▶ [EXERCISE] Exactly those lines that run from the one containing "You are a computer-use agent. The width" through the last line of the entries below should be printed, and no others.

▶ [INPUT MATERIAL]
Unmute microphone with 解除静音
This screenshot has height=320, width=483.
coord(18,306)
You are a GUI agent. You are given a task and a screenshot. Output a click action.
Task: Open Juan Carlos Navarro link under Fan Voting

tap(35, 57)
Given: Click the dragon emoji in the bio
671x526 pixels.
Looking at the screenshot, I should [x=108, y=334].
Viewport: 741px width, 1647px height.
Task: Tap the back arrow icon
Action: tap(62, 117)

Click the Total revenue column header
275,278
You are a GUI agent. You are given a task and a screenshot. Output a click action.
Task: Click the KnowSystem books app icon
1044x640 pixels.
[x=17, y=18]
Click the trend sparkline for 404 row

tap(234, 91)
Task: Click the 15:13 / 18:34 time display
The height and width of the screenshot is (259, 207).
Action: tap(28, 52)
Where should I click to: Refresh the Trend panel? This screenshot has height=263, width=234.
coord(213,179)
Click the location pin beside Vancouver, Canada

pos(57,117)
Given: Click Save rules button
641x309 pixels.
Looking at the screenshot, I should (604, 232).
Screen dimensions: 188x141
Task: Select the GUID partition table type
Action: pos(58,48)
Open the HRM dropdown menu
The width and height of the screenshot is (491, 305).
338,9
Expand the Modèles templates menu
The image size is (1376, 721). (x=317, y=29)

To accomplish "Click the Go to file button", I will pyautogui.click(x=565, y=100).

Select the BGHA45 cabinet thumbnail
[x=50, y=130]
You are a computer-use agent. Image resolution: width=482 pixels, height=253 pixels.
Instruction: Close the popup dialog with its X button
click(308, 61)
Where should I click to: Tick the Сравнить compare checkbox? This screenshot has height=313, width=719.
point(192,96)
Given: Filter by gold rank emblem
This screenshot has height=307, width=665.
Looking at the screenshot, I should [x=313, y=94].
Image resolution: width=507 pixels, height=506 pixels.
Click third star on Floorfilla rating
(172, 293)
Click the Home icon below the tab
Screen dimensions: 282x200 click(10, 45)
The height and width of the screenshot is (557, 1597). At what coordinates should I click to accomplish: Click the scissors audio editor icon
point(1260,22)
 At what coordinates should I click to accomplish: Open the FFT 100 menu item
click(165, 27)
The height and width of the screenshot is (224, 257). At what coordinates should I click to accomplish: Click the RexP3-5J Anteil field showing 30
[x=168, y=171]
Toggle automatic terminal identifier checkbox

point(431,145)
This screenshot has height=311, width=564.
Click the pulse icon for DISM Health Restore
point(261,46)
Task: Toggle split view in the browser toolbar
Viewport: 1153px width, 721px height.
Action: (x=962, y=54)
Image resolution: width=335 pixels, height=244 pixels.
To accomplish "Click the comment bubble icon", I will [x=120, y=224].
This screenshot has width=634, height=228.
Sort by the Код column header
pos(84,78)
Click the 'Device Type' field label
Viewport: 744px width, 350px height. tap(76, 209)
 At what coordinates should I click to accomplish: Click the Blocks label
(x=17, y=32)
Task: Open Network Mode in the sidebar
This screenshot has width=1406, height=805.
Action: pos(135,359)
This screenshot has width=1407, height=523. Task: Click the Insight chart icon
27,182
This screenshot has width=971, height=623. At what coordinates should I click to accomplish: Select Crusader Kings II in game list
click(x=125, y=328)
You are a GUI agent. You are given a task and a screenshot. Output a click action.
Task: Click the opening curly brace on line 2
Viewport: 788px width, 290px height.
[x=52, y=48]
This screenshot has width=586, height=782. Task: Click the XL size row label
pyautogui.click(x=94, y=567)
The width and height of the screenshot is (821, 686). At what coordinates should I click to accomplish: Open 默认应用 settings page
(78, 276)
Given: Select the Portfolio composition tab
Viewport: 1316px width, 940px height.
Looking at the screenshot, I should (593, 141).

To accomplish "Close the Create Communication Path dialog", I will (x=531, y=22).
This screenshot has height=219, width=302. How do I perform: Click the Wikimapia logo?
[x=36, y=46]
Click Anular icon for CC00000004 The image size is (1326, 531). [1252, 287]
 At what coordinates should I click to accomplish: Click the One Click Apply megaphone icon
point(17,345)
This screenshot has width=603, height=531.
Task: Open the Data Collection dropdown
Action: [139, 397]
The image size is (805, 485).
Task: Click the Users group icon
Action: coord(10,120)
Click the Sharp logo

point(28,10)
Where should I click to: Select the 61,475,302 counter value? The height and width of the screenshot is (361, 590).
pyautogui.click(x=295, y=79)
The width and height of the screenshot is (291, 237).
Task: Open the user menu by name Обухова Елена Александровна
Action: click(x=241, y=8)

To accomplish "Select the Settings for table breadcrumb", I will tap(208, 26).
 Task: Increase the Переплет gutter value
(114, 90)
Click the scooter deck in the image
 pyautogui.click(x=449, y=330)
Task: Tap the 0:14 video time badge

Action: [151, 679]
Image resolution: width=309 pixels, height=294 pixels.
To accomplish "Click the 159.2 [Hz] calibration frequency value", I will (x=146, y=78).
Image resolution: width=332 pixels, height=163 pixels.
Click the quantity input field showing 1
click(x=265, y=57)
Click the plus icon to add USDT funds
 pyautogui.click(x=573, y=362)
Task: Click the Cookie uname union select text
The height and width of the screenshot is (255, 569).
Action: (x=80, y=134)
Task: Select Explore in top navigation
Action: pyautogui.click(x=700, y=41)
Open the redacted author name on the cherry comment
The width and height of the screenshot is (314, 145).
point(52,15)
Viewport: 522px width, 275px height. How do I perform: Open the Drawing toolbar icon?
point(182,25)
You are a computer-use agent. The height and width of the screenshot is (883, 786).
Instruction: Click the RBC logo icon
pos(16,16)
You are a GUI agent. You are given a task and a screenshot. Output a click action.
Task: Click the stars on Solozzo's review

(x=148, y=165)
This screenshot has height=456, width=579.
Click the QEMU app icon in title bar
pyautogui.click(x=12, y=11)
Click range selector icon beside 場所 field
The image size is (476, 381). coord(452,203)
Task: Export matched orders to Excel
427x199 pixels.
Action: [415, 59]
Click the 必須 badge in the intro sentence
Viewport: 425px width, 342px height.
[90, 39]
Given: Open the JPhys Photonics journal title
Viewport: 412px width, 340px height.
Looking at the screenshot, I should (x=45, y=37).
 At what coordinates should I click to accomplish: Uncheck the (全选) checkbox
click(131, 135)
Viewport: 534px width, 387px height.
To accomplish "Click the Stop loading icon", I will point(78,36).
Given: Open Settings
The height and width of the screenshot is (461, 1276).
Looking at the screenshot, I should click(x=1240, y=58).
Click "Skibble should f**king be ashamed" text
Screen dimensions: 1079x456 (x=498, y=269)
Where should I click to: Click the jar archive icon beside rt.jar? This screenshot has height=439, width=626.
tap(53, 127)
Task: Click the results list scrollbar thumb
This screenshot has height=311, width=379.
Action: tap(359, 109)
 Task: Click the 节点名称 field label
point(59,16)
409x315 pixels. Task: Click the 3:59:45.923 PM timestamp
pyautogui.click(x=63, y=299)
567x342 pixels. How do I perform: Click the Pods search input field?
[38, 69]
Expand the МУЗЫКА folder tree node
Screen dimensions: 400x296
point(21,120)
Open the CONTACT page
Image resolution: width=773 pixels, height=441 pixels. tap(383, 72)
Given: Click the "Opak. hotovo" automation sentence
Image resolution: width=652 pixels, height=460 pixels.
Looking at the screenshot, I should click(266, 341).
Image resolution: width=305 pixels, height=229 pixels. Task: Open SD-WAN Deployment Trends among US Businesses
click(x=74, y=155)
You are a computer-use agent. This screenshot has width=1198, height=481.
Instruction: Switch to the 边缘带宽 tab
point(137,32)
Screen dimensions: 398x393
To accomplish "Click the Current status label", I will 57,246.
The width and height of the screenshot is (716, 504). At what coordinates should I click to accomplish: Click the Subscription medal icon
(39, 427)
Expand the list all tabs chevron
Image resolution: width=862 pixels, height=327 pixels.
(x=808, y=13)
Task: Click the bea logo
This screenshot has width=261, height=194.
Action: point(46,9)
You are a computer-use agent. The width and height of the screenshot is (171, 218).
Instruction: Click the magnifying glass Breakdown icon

▶ [RESULT OF THIS TASK]
You are a computer-use agent. The width and height of the screenshot is (171, 218).
Instruction: Click the magnifying glass Breakdown icon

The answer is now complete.